There are not many days, according to the national selector Ed Smith when he first picked Curran, that the Surrey man does not have an impact upon a game, and Curran’s turn came either side of tea when he accounted for Wade, Tim Paine and Pat Cummins, the last two with consecutive balls. All three dismissals highlighted what a left-arm swing bowler can bring, with Wade too far across his crease, looking for swing that did not materialise, Paine beaten on the angle, and Cummins by swing. Curran might have had Smith, too, had clung on to a flier at slip.
Archer’s third spell of the day, one of seven overs immediately after tea, brought him his fourth wicket, when Mitchell Marsh picked out fine leg with a pull.
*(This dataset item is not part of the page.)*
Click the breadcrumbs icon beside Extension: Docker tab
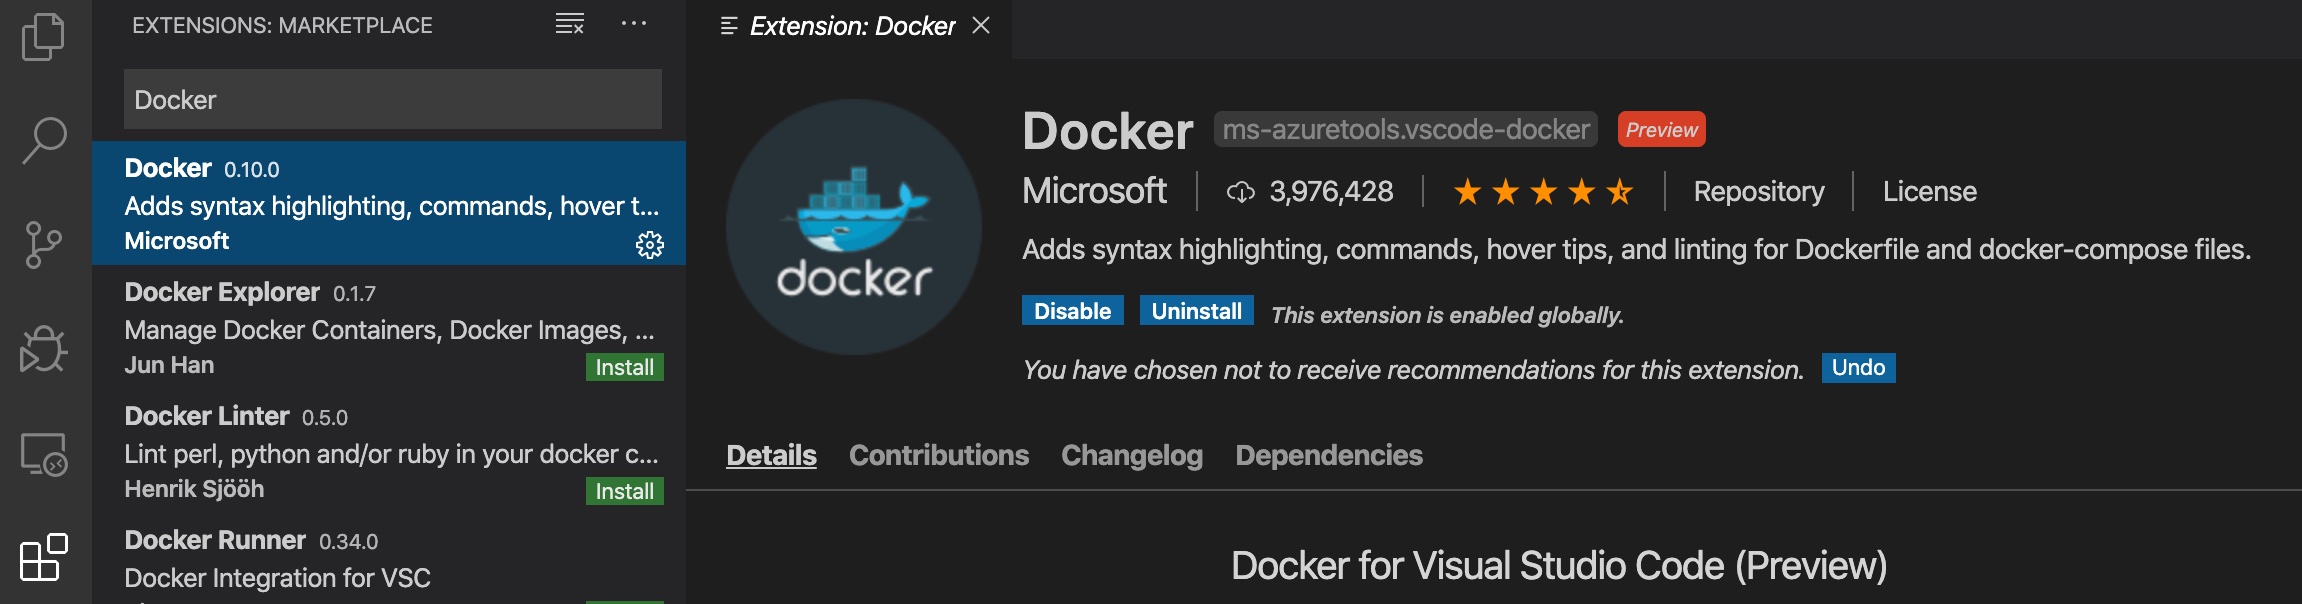point(728,25)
Would Archer have swapped all four for Smith? Probably, given that for all the talk of concussions and fearsome bouncers, Smith has remained beyond Archer’s reach all summer. Instead, it fell to Chris Woakes, innocuous hitherto, to bring Smith’s vigil to an end in an unlikely manner, missing a bread-and-butter tuck to leg from a straight ball. They say he never misses them, which is why England have erred wide all summer, but that plan has hardly borne fruit, either: this score of 80 was Smith’s lowest of the series.
Archer came back for more, bowling Nathan Lyon with a slower ball and having Peter Siddle caught brilliantly in the gully by Rory Burns, six wickets no less than he deserved for his unstinting efforts. Joe Denly and Burns stretched England’s lead by nine more before the close, although to say these runs came without alarm would be a stretch: Denly, arriving late to the ground in the afternoon after the birth of his daughter, was dropped at gully, and Burns had to review a shocking leg-before — which he did with disdain — off the final ball of the day to survive.
At the start of the day, England’s score, a middling, better than it might have been but not quite as good as it should have been affair, had spectators scratching their heads: 294? What did it mean? It meant a handy first-innings lead, which, when you have been put into bat on a dry pitch, is where you want to be.